Update:
Turns out jafama provides __Quick versions of the methods with less accuracy. The speed up is roughly the same speed up as the optimised approximate methods used before, but the quality is much better.
Better quality: not identical, but less banding than prior quick methods!
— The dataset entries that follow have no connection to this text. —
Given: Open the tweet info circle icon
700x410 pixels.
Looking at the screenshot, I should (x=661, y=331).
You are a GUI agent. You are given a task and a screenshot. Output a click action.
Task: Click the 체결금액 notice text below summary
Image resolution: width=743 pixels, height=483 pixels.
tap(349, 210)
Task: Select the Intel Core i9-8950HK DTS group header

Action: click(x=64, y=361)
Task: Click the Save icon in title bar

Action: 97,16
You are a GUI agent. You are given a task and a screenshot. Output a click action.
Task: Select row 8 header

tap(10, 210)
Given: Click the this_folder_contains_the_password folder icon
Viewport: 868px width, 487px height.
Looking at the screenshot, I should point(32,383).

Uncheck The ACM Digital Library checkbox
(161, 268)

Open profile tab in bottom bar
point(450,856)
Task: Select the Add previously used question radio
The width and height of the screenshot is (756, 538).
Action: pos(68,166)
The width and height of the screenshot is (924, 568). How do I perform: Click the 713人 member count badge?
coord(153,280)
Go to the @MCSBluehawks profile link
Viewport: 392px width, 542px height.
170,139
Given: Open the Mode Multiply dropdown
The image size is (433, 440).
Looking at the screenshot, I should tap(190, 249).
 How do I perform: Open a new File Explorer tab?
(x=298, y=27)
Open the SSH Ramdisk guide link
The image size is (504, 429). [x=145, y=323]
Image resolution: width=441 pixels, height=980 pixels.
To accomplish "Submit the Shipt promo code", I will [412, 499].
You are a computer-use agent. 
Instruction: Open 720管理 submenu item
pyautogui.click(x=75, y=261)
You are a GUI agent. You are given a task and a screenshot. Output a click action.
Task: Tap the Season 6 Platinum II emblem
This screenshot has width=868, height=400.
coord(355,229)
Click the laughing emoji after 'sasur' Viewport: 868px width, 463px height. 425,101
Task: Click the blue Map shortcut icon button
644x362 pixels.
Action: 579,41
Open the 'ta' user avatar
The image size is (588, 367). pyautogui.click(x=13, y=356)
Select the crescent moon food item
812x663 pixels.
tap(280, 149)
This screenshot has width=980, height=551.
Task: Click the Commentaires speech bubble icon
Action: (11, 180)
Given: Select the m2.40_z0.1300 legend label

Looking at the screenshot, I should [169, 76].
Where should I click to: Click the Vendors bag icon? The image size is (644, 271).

Another optimisation was refactoring the 3 cases of integer powers to multiplication:
XYZ[0] = (Xn2 * FastMath.pow(fx, 3)); to
XYZ[0] = (Xn2 * fx * fx * fx);
And the big one: calculating the LAB value of a colorstop during its construction (once) and not recalculating every pixel. Now, for each pixel, we call lab2rgb() only, rather than a call to lab2rgb and two calls to rgb2lab(). The new LAB part in eval() looks like this:
double[] rsltclr1 = new double[4];
LAB.interpolate(currStop.labclr, prevStop.labclr, smoothStep, rsltclr1);
return LAB.lab2rgb(rsltclr1);
With all these optimisations, on a single thread, I’ve gone from ~1fps to ~23fps at 800x800 pixels (In contrast, RGB interpolation runs at ~37fps).
Another trick I’ve just thought of is rendering every nth pixel, which seems to work very well for gradients:
Modifying main loop to this:
int recentPixel = 0;
for (int i = 0, y = 0, x; y < height; ++y) {
for (x = 0; x < width; ++x, ++i) {
if (i % n == 0) {
float step = Functions.project(ox, oy, dx, dy, x, y);
recentPixel = gradient1.eval(step);
}
gradient.pixels[i] = recentPixel;
}
}
Results:
n=1 (render every pixel, as before)
n=2
n=4
n=8 (banding is finally noticeable)